*** PASSAGE SHOWN

I'm still trying to understand this beef between the two companies but one good thing I know was good and that is the Superliners that Bombardier manufactured .
 
If you're thinking of buying some passenger railcars, Bombardier and Siemens are both perfectly good companies, you just have to handle them a little differently.

Disclaimer: I own stock in both. The Japanese companies are perfectly good too but I couldn't figure out how to invest in them. ;-)
 
The commuter coaches you are referring to are the earlier models. I have ridden in newer type cars cars and trust me they are much better.
Sir, I am a governing officer of a rail advocacy organization. I have ridden every SEPTA, NJ Transit, Metro-North, LIRR, and Metra line, not to mention Shore Line East, and South Shore Line. I have ridden in so many kinds of equipment, I have lost track of them, but they include, I think, every kind of equipment Bombardier has sold in this country, at least on the east coast. I am qualified to render a judgement on my opinion of every piece of equipment I blasted. You can agree or disagree as your parameters modulate, but trust me, I am eminently qualified to rant and kvetch about Bombardier as I see fit!
 
The commuter coaches you are referring to are the earlier models. I have ridden in newer type cars cars and trust me they are much better.
Sir, I am a governing officer of a rail advocacy organization. I have ridden every SEPTA, NJ Transit, Metro-North, LIRR, and Metra line, not to mention Shore Line East, and South Shore Line. I have ridden in so many kinds of equipment, I have lost track of them, but they include, I think, every kind of equipment Bombardier has sold in this country, at least on the east coast. I am qualified to render a judgement on my opinion of every piece of equipment I blasted. You can agree or disagree as your parameters modulate, but trust me, I am eminently qualified to rant and kvetch about Bombardier as I see fit!
When did I ever say anything about your opinion or judgement? Never.
 
The commuter coaches you are referring to are the earlier models. I have ridden in newer type cars cars and trust me they are much better.
Sir, I am a governing officer of a rail advocacy organization. I have ridden every SEPTA, NJ Transit, Metro-North, LIRR, and Metra line, not to mention Shore Line East, and South Shore Line. I have ridden in so many kinds of equipment, I have lost track of them, but they include, I think, every kind of equipment Bombardier has sold in this country, at least on the east coast. I am qualified to render a judgement on my opinion of every piece of equipment I blasted. You can agree or disagree as your parameters modulate, but trust me, I am eminently qualified to rant and kvetch about Bombardier as I see fit!

******
*** DATA RECORDS

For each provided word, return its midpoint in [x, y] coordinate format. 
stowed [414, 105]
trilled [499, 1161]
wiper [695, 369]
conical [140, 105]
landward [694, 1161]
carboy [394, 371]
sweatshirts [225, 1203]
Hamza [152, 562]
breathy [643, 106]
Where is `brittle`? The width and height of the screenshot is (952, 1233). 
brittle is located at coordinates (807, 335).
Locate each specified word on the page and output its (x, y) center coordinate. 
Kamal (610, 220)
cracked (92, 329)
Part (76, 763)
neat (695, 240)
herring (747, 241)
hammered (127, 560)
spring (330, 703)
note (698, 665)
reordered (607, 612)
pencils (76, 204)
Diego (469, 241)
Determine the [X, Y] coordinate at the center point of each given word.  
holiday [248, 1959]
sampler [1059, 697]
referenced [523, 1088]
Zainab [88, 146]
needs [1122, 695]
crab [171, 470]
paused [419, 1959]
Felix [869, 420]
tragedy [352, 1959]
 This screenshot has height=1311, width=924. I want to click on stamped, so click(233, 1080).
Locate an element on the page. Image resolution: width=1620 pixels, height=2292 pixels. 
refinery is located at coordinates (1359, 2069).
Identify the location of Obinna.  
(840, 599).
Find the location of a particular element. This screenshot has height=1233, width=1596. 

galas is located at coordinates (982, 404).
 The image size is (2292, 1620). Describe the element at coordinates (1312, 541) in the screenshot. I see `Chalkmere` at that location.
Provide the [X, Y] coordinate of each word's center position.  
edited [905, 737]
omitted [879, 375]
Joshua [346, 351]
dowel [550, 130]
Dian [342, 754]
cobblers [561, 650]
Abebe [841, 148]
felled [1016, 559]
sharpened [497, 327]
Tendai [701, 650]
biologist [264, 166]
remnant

******

→ REQUIRED TASKS
1 > From the forum discussion about Bombardier, list every rail line or system the advocacy officer says they have ridden.
2 > Answer from the forum discussion about Bombardier:
(a) In which two companies does one writer say they own stock?
(b) What does the first writer name as something good that Bombardier manufactured?
(c) What position does the writer who rode many commuter lines say they hold?
3 > Write the next post in the forum discussion about Bombardier, following on from its final message.

→ REPLIES
1 > SEPTA, NJ Transit, Metro-North, LIRR, Metra, Shore Line East, South Shore Line

2 >
(a) Bombardier and Siemens
(b) The Superliners
(c) Governing officer of a rail advocacy organization

3 >
When did I ever say anything about your opinion or judgement? Never.
I put it in bold for you. That reads as "You don't know what you're talking about, your opinion is based on older equipment and therefore isn't valid".
That may not be what you intended to say, but that's the message you conveyed.
 
The commuter coaches you are referring to are the earlier models. I have ridden in newer type cars cars and trust me they are much better.
Sir, I am a governing officer of a rail advocacy organization. I have ridden every SEPTA, NJ Transit, Metro-North, LIRR, and Metra line, not to mention Shore Line East, and South Shore Line. I have ridden in so many kinds of equipment, I have lost track of them, but they include, I think, every kind of equipment Bombardier has sold in this country, at least on the east coast. I am qualified to render a judgement on my opinion of every piece of equipment I blasted. You can agree or disagree as your parameters modulate, but trust me, I am eminently qualified to rant and kvetch about Bombardier as I see fit!
When did I ever say anything about your opinion or judgement? Never.
I put it in bold for you. That reads as "You don't know what you're talking about, your opinion is based on older equipment and therefore isn't valid".
That may not be what you intended to say, but that's the message you conveyed
That is not what I was trying to convey. I was trying to state what I know.